Online Shopping vs. In-Store Shopping: Statistics
Here are the trends and statistics in online and in-store shopping you should know about.
Online Shopping Statistics
- It is expected that over 22% of global retail sales will come from online shopping in 2023.
- At least 75% of U.S. consumers shopped online at least once a month in 2022.
- 81% of shoppers research the product online before purchasing it.
- 54% of mobile shoppers use their smartphones to window shop.
- 57% of U.S. customers prefer online shopping during the holidays.
In-Store Shopping Statistics
- 14% of global ecommerce sales came from retail in 2022.
- 81% of Gen Z consumers in the U.S. prefer in-store shopping because it is a way to disconnect from the digital world.
- 20% of U.S. consumers shop exclusively in physical stores.
- Retailers plan to invest over $36 million in artificial intelligence in their stores by 2030.
- A third of all U.S. shoppers plan to continue to shop online and collect their items in stores (BOPUS).
Which Is Better: Shopping Online or Purchasing in-Store?
There are certain products that customers prefer to buy online, either because the deals are better or they want the products delivered. These include:
- Books and media. Online libraries and streaming platforms offer unlimited books, movies, and music via subscriptions.

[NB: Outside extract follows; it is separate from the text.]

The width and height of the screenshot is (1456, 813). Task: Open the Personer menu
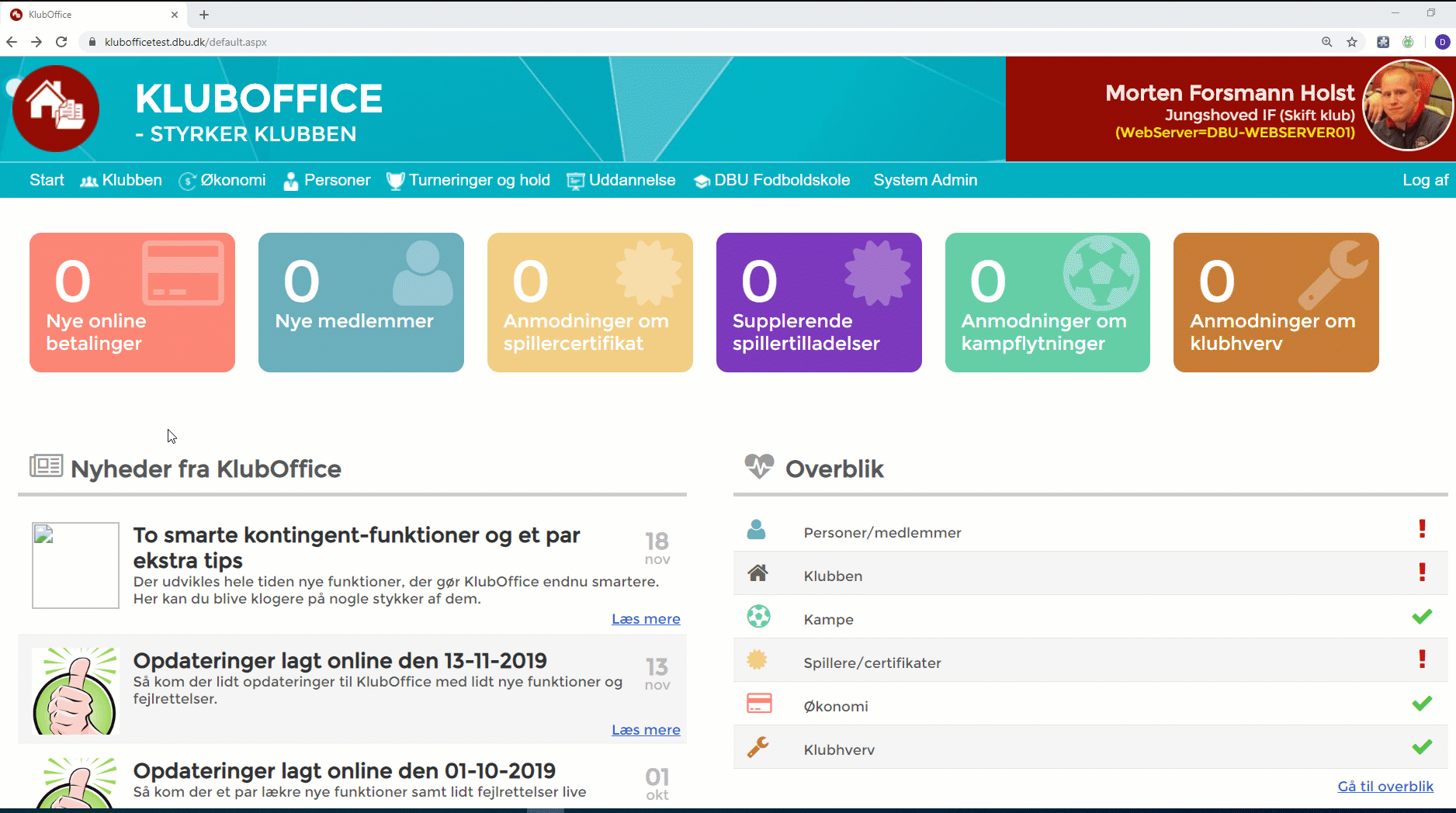click(x=328, y=180)
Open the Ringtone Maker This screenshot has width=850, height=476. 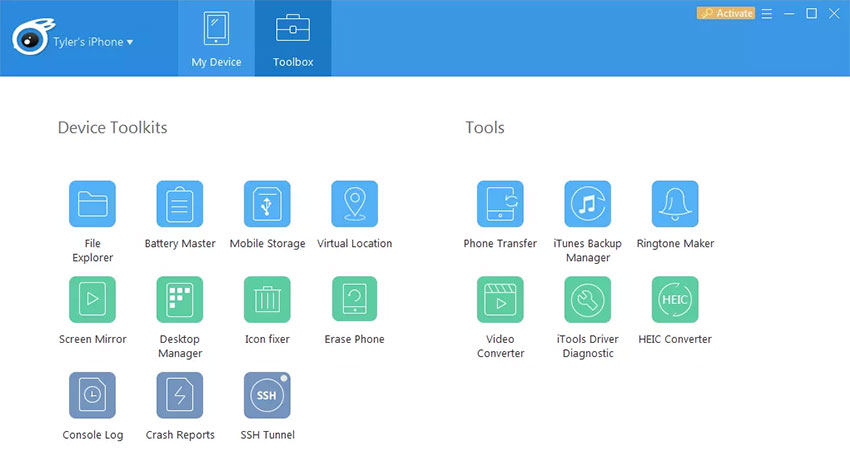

- Electronics and accessories. Customers like buying these items online because it is easier to compare offers and products and read up on customer reviews.
- Gifts. Consumers prefer to avoid the holiday rush in stores. Online gift shopping also makes it easy to send the gift directly to the recipient.
- Art and home décor. Because of their bulkiness, customers prefer to buy these products online and have them delivered. In addition, some ecommerce stores offer AI features that allow customers to check how the products would fit in their homes.
On the other hand, in-store shopping is the preferred option for products consumers need to see, touch, or try on before buying. They include:
- Groceries. Customers prefer to buy perishables and nonperishables after they’ve seen or touched them.
- Beauty products. Customers can test if the colors and textures of beauty products suit them.
- Clothes and shoes. These are the items that customers return most often when buying online because it can be difficult to judge whether the size, color, material, or fit is right.
- Home and garden supplies. Customers prefer to check in person how these items work, usually with the assistance of store staff.
Neither online nor in-store shopping are going anywhere. While online shopping is great for consumers who prefer to shop at their own leisure and receive products at home, in-store shopping brings instant gratification and the human touch.
Merchants do not need to choose one or the other model. They can exploit the benefits of both online and in-store shopping with omnichannel retail to expand their reach, engage their customers, and increase profit.